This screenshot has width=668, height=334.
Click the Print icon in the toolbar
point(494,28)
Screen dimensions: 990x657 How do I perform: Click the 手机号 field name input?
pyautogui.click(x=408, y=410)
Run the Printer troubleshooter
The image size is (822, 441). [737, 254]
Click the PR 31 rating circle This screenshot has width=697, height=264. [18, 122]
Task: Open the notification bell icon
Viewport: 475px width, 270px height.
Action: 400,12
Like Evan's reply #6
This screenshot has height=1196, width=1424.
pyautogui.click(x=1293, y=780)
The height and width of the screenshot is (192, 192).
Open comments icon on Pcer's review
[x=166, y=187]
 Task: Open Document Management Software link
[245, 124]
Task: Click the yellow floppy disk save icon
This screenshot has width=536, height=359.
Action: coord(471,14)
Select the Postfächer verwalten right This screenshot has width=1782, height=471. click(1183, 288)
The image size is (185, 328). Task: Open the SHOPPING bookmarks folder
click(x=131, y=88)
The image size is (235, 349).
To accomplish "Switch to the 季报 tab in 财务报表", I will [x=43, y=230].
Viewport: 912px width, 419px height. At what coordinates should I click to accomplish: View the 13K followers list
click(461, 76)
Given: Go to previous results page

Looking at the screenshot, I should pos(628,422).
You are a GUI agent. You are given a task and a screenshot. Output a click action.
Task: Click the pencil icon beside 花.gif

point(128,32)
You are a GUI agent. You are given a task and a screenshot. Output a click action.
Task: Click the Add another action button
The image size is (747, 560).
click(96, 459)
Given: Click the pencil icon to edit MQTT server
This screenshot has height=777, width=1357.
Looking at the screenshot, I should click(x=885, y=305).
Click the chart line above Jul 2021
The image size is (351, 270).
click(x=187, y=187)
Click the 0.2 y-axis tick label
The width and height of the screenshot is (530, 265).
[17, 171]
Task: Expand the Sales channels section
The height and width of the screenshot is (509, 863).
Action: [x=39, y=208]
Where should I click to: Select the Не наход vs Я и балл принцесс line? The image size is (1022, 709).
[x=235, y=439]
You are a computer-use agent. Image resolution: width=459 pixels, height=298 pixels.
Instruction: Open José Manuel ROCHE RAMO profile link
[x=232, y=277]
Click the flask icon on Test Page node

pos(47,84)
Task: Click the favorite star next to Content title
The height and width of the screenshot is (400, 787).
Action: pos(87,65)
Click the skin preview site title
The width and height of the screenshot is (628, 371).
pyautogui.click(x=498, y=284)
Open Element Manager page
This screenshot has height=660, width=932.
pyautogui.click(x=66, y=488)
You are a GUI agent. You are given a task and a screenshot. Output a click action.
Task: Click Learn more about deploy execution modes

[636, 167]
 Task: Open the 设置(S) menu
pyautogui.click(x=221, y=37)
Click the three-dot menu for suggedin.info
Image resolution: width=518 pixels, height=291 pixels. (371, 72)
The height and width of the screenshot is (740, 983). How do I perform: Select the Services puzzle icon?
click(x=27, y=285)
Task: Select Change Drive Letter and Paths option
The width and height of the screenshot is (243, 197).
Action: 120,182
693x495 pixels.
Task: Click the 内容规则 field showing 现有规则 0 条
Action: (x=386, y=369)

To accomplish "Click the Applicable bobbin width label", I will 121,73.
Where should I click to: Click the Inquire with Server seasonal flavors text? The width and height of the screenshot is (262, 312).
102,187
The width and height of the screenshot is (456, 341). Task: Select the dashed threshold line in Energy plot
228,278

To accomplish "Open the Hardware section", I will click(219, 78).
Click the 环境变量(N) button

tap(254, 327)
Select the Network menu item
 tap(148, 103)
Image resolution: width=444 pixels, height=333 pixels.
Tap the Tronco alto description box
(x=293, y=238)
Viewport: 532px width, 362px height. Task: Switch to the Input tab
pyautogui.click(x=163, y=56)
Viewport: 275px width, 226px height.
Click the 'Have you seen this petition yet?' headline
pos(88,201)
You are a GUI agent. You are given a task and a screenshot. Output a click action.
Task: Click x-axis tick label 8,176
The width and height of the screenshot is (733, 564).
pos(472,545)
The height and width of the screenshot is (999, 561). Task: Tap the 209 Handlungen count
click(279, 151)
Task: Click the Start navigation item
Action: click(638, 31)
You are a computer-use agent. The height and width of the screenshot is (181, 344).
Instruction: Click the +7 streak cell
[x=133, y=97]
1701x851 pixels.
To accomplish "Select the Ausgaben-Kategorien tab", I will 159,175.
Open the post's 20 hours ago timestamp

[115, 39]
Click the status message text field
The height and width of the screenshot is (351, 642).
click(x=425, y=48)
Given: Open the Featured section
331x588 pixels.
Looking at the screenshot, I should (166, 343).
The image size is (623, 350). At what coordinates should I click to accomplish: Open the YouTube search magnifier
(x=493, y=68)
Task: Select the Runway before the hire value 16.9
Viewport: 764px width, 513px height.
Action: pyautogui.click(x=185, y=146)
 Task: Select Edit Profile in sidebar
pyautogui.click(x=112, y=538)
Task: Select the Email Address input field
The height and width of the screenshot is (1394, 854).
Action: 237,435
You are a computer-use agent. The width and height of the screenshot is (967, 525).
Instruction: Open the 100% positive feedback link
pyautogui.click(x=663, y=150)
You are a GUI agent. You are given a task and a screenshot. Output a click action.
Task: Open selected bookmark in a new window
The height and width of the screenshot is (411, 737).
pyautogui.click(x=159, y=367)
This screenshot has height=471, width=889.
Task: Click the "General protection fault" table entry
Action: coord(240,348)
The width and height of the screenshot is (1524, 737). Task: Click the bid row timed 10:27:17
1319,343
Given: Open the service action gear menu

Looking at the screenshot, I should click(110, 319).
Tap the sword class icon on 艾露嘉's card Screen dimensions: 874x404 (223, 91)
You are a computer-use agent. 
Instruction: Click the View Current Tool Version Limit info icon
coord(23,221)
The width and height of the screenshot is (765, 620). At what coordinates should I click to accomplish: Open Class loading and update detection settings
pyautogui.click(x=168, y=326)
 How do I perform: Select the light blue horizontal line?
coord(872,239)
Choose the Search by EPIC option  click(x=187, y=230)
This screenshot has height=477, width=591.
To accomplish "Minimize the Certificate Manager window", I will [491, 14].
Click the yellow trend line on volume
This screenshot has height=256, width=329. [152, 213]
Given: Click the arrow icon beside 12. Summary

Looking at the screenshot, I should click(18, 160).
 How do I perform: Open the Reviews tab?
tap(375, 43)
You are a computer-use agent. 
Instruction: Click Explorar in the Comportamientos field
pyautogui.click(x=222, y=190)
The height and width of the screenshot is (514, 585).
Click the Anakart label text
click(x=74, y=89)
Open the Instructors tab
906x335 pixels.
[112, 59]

+---+

TO DO: Across the whole listing above, report each line that includes "computer".

RESPONSE AREA:
You are a computer-use agent. Image resolution: width=459 pixels, height=298 pixels.
You are a computer-use agent. The height and width of the screenshot is (181, 344).
You are a computer-use agent. The width and height of the screenshot is (967, 525).
You are a computer-use agent. 
You are a computer-use agent. 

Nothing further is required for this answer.